I'm a PC gamer predominately, but I can absolutely share and resell my physical discs from console -- that hasn't actually gone away. I would say for sure that the amount of fiddling that I have to do on my PC and Steamdeck sometimes, and the number of bad PC ports in the last year, are dealbreakers for people who aren't quite as enthusiastic. Maybe a bigger part of is just the "living room" aspect -- no matter how many times I've tried using an NVIDIA Shield or Steam Link or whatever, streaming from my PC to the living room is janky, at least for my purposes. (I also do a significant amount of work on my PC, which I don't want to have streamed into my living room, and I multitask like a fiend so even full-sizing a game window is a non-starter for me.) And of course, the second "living room PC" is not a concept that has caught on yet, so people with one PC will probably prioritize that for work.
Which sort of brings me to what I think is the bigger "thing," which is just mental separation. Some people don't want to play games at the same desk they work at, or even the same room they work at, and they want to be in the "relaxing" space.
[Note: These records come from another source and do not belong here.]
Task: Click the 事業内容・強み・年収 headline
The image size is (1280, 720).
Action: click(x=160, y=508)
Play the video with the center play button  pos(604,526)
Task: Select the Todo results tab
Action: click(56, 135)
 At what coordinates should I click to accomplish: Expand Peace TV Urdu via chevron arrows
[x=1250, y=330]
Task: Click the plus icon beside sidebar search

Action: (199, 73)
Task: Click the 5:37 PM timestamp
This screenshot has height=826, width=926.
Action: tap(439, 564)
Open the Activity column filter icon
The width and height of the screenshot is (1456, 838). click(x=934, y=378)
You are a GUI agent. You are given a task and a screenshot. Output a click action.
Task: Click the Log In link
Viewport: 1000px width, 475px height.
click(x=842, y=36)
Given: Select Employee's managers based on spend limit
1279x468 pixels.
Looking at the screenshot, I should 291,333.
They don't want whatever drama is on their computer (social media, work e-mails, e-mails in general, whatever Windows bullshit is going on that day) to interact with their videogaming.
Also something Steam enthusiasts hate to hear, but it's true: Steam sales aren't what they used to be, and even though I don't buy console games, when I'm trying to price out something I would like to play, 9/10 times I can find a $20 disk on Amazon or Wal-Mart while it's full priced on Steam, because excess physical disks get their prices cut for warehouse space.